ともに生きる・福祉のページ
京都新聞掲載「ともに生きる」「福祉のページ」の記事をネット上で紹介するコーナーです。
コラム「暖流」

「ともに生きる」をテーマにした福祉コラムです。

最後まで自宅で



さわやか福祉財団理事長
堀田 力






 最後まで住みなれた自宅で暮らしたい。たとえ身体が動かなくなり、面倒をみてくれる家族がいなくなっても。

 厚労省から委託を受けている巡回サービスの研究会で精力的に調査した結果、かなりの範囲で自宅で最後まで支えられることがわかってきた。

 食事も自分では食べられず、おむつをしていても、自宅で一人で暮らせる。朝は歯磨きや衣類着脱の手助けから朝食の介助、おむつ交換が必要だが、これはヘルパーさんが定時に訪問して世話をすればよい。昼食、夕食の介助も定時訪問でよいし、おむつ交換も、下痢とか特別なことがない限り、大体決まった時間に訪問して行えばよい。入浴は、デイケアへ行って助けてもらった方が楽しいだろう。

 ただ、夜間に水が飲みたくなったり、体位を変えてほしくなったり、時には歩こうとして転倒したりする。そういう時は、コールである。実際に夜間サービスを実施しているところを調査すると、呼び出し音が鳴ってから平均で15分程度、長くて30分程度で訪問している。

 痰(たん)の吸引や経管栄養など、医療的措置の必要な場合も、介護職員がこれらをできるようにすれば問題が解決するし、いずれにせよ緊急時などにそなえ看護師さんの随時訪問体制もしっかり整えなければならないから、それによって対応できる。褥瘡(じょくそう)の措置、インスリンの注射などは定時に、それも多くは日中に行えばすむ。

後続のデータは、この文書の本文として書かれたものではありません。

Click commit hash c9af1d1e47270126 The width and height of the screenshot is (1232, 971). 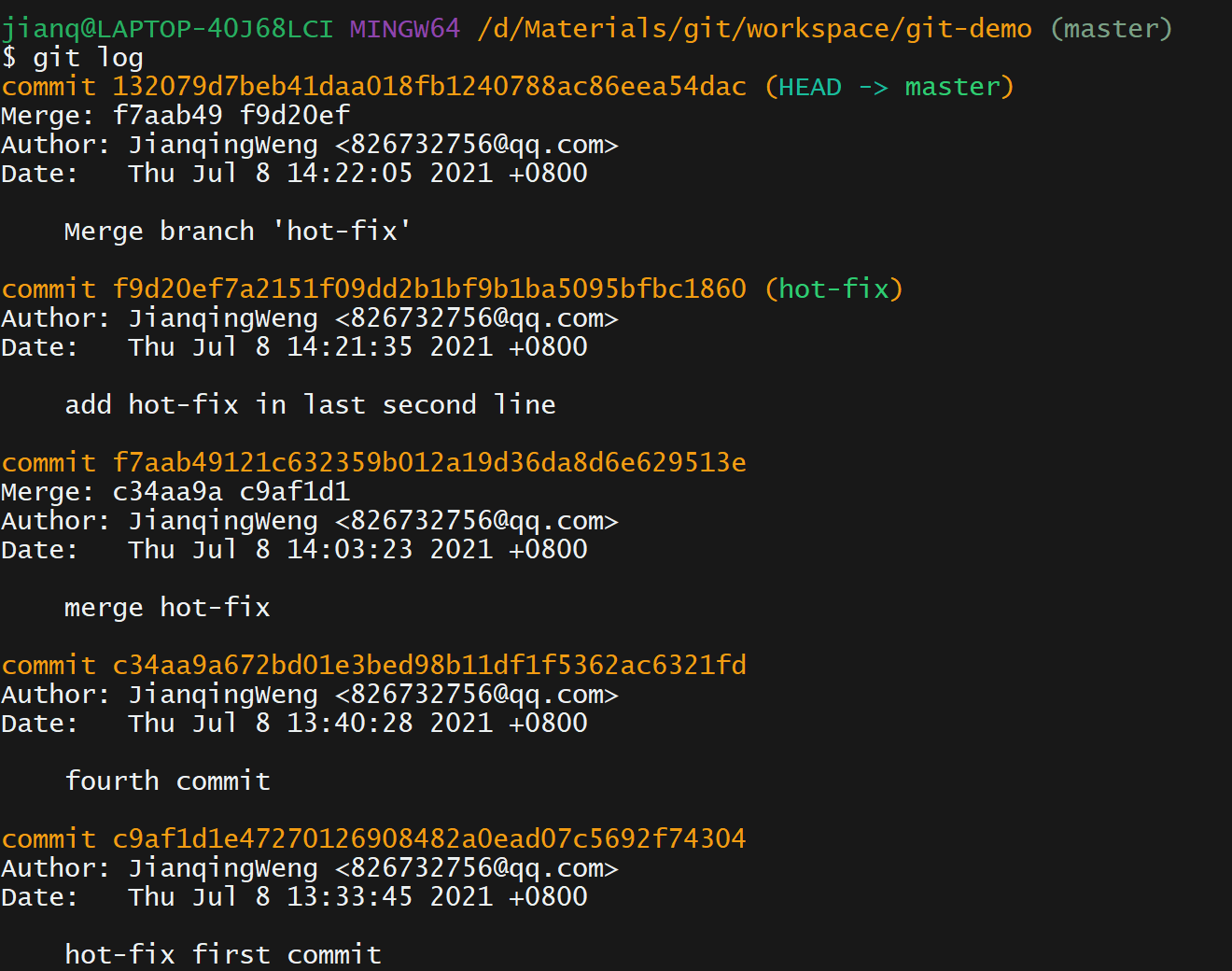(429, 839)
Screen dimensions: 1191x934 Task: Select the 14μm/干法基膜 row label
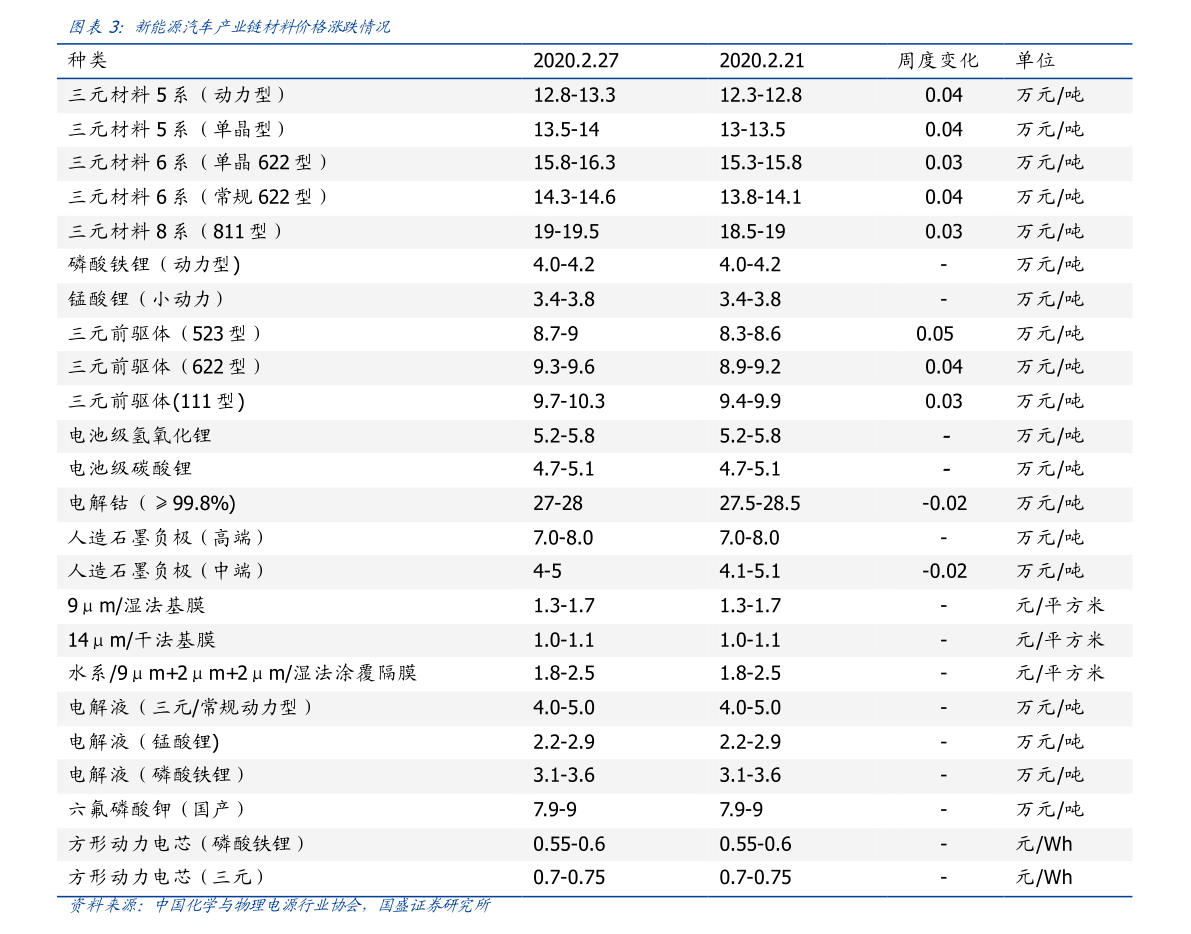click(141, 639)
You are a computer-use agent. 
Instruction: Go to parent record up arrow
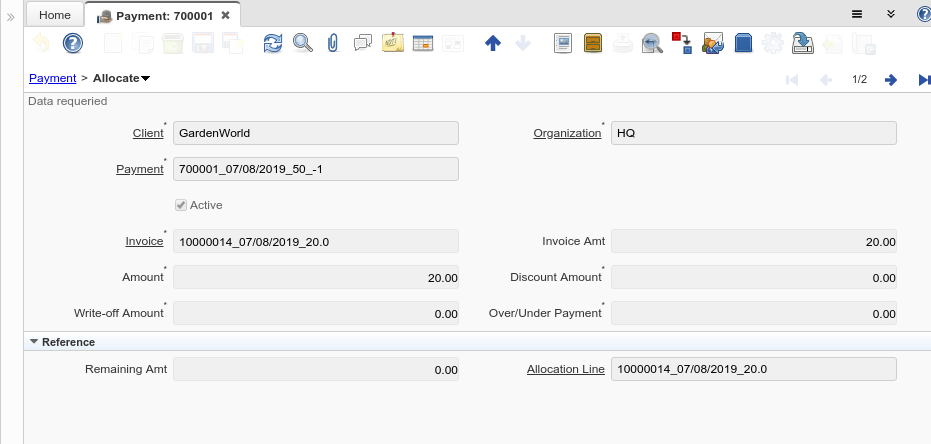[492, 43]
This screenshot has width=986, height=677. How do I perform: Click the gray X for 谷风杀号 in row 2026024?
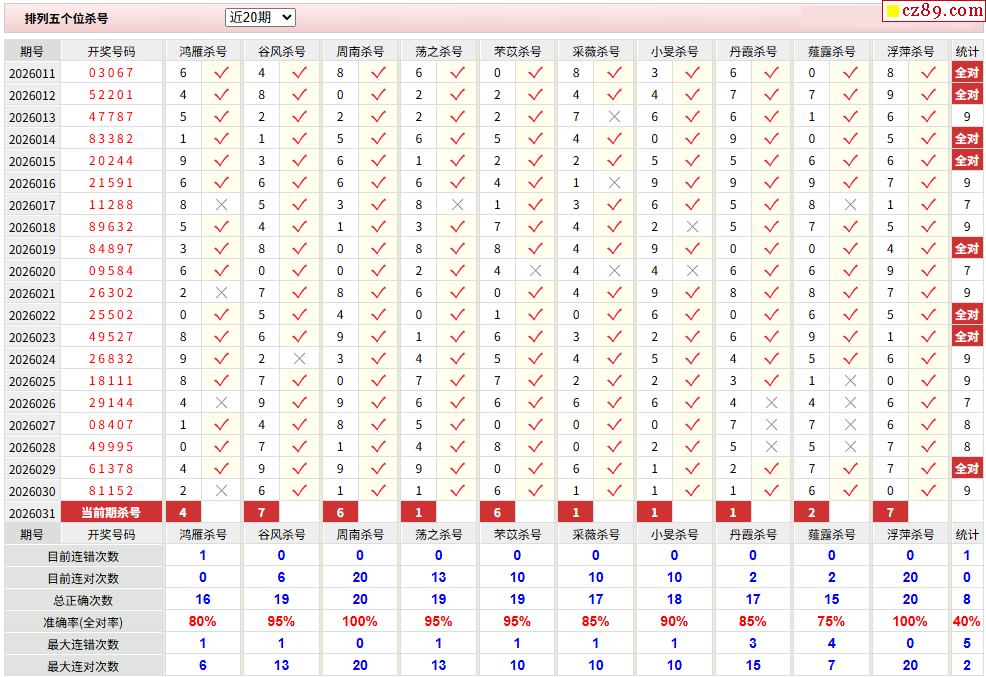[299, 359]
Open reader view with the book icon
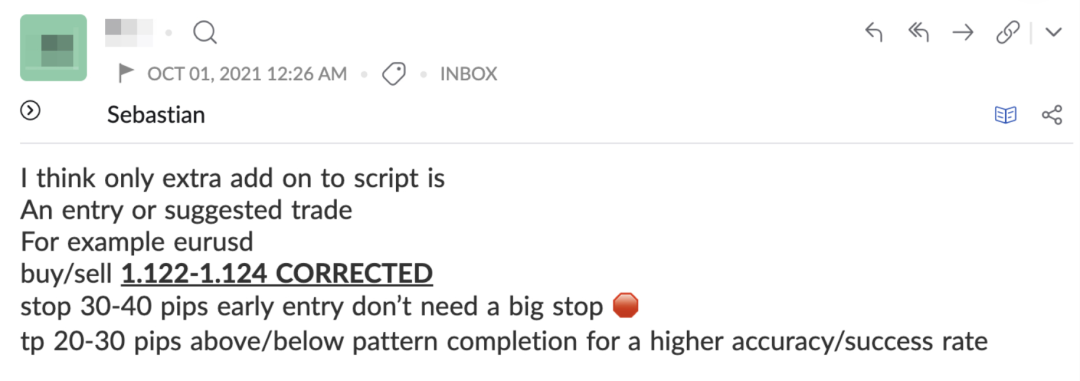 (1006, 115)
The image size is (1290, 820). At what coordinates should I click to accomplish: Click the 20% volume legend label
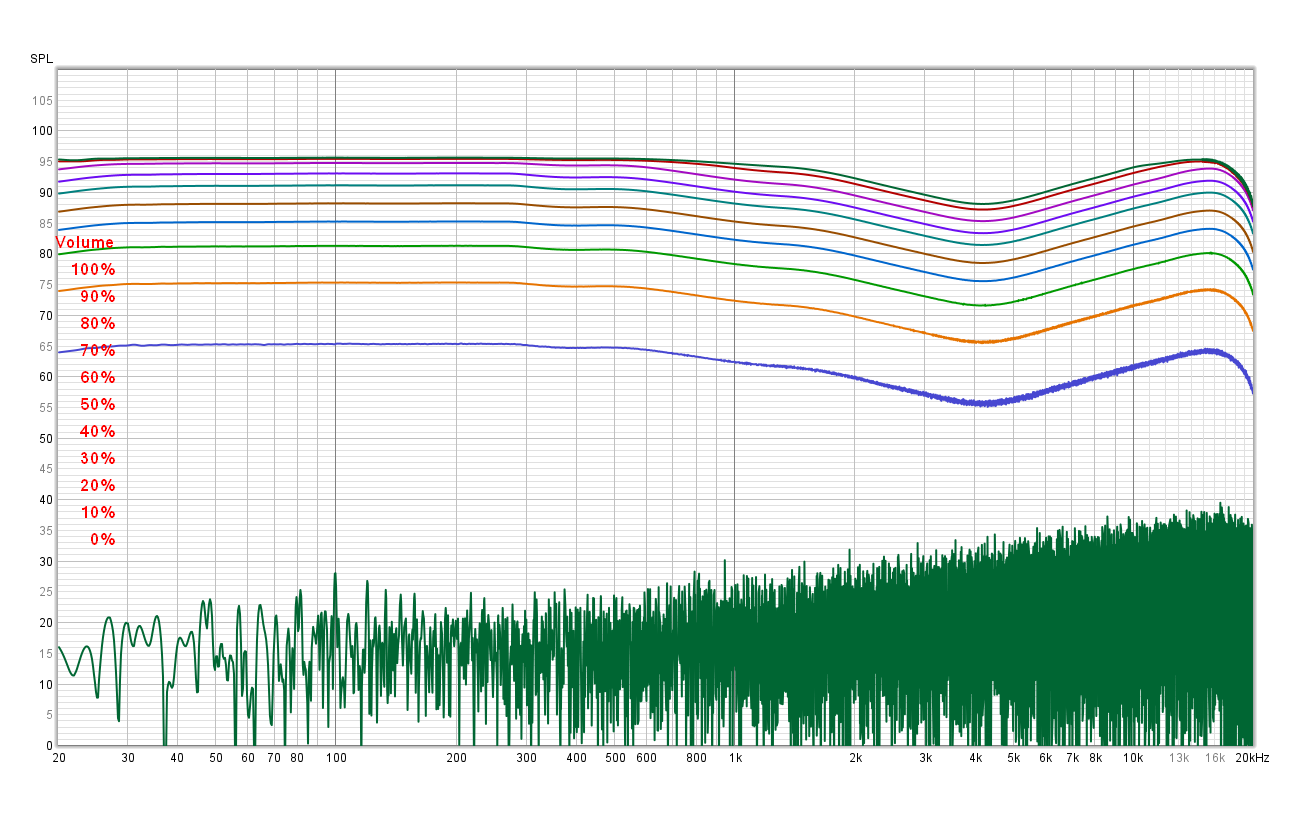[97, 486]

 そうなると、単身重介護の人で在宅介護が難しい人としては、認知症のせん妄(幻覚等)の症状があって夜間もひっきりなしにコールする人が残ってくる。しかし、これもある程度は医療措置などで解決できるという。軽度の認知症で徘徊(はいかい)癖のある人にも、一人自宅で暮らす方策は考案できそうである。

 結構、希望が持てそうになってきている。


ほった つとむ氏 1934年宮津市生まれ。京都大法学部卒業。東京地検特捜部検事、最高検検事などを経て、91年に法務大臣官房長を最後に退職。現在、ボランティア活動の普及に取り組む。弁護士。著書に「おごるな上司!」「心の復活」「少年魂」など。